__課題一覧__:
A - 露朝首脳会談に関する記事によると、2018年の露朝間の貿易額はいくらでしたか。
B - 記録のうち、「Where should I click to: Open」を含む行から「coord(25,505)」を含む行までを、両端の行も含めてそのまま引用してください。

__文書抜粋__:
_ _ _ _
北朝鮮は、非核化の条件として米国が北朝鮮の独裁体制の存続を認め、軍事攻撃や政権転覆を行わないことの保証を求めてきた
 
露朝首脳会談で北朝鮮の「体制の安全の保証」が焦点として浮上したのは、完全な非核化の先行実施を主張する米国に対し、北朝鮮が主張する「段階的な非核化」へとハードルを下げさせる狙いからとみられる。
 トランプ政権は2月末にハノイで行った2回目の米朝首脳会談が物別れに終わった後も、北朝鮮に対して強硬な態度を取り続けている。
正恩氏は12日に行った最高人民会議(国会)での施政演説で「米国は『先に武装解除させ、後で体制転覆させる』野望を実現する条件を整えようと躍起になっている」と非難していた。

■助け
 プーチン氏は正恩氏との首脳同士の会談の冒頭、今回の会談が「ロシアに何ができるか理解する助けとなる」と語った。
 昨年来、
正恩氏に繰り返し訪露を要請していたプーチン氏にとって、米朝首脳再会談が物別れに終わったことは好機到来とも言えた。正恩氏がロシアに助けを求める構図となり、朝鮮半島問題でロシアが関与する機会が生まれた
 ロシアは、中国と2017年以降提唱していた、北朝鮮が核・ミサイル実験、米韓が合同軍事演習を同時に停止する「二重凍結」が米朝首脳会談の実現につながったとの立場だ。
 ウシャコフ露大統領補佐官(外交担当)は会談前の23日、北朝鮮の核問題は正恩氏の訪露で「次の段階に進むべきだ」と述べた。
 ロシアは中国と連携して対北制裁の早期緩和などを共同で米国に働きかける可能性がある。6か国協議を復活させ、多国間の枠組みで北朝鮮に「体制の安全の保証」を与えるべきだと主張するシナリオもありえる。
 プーチン氏は北京で25~27日に開かれる中国の巨大経済圏構想「一帯一路」をテーマにした国際協力フォーラムに参加する。
プーチン氏は、露朝首脳会談後の記者会見で、会談結果について習近平国家主席とも共有する意向を表明した。

■外交力ード
 
ロシアは、対北経済制裁緩和で北朝鮮と利害が一致する。18年の露朝間の貿易額は前年比でほぼ半減し3400万ドルに落ち込んだ。ウシャコフ氏は「対北朝鮮制裁が主な原因だ」と断言している。
_ _ _ _
__データセット記録__:
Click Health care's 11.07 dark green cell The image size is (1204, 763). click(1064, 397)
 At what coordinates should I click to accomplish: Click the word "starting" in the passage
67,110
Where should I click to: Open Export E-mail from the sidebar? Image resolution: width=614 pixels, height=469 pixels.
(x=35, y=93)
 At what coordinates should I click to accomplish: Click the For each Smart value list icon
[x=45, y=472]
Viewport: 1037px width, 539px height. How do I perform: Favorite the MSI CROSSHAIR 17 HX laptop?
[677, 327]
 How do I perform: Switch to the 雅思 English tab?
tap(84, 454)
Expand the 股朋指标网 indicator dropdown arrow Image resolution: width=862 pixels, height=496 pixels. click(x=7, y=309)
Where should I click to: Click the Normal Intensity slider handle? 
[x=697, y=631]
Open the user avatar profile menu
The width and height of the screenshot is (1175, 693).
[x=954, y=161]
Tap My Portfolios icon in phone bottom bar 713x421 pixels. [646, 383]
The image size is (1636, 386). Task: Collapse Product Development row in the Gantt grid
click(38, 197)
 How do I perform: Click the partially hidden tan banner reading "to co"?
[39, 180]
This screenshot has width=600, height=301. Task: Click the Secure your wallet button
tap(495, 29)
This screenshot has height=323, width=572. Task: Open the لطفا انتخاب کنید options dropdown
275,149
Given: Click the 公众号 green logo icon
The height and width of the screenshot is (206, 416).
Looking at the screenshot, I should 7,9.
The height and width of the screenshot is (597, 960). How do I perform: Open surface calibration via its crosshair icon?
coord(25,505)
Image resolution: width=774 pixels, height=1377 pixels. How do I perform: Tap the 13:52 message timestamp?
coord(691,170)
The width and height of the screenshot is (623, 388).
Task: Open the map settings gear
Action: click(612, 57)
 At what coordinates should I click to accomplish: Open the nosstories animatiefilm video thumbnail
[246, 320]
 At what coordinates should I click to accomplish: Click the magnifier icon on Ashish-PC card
_ _ _ _
__解答一覧__:
A - 前年比でほぼ半減し、3400万ドルでした。

B -
Where should I click to: Open Export E-mail from the sidebar? Image resolution: width=614 pixels, height=469 pixels.
(x=35, y=93)
 At what coordinates should I click to accomplish: Click the For each Smart value list icon
[x=45, y=472]
Viewport: 1037px width, 539px height. How do I perform: Favorite the MSI CROSSHAIR 17 HX laptop?
[677, 327]
 How do I perform: Switch to the 雅思 English tab?
tap(84, 454)
Expand the 股朋指标网 indicator dropdown arrow Image resolution: width=862 pixels, height=496 pixels. click(x=7, y=309)
Where should I click to: Click the Normal Intensity slider handle? 
[x=697, y=631]
Open the user avatar profile menu
The width and height of the screenshot is (1175, 693).
[x=954, y=161]
Tap My Portfolios icon in phone bottom bar 713x421 pixels. [646, 383]
The image size is (1636, 386). Task: Collapse Product Development row in the Gantt grid
click(38, 197)
 How do I perform: Click the partially hidden tan banner reading "to co"?
[39, 180]
This screenshot has width=600, height=301. Task: Click the Secure your wallet button
tap(495, 29)
This screenshot has height=323, width=572. Task: Open the لطفا انتخاب کنید options dropdown
275,149
Given: Click the 公众号 green logo icon
The height and width of the screenshot is (206, 416).
Looking at the screenshot, I should 7,9.
The height and width of the screenshot is (597, 960). How do I perform: Open surface calibration via its crosshair icon?
coord(25,505)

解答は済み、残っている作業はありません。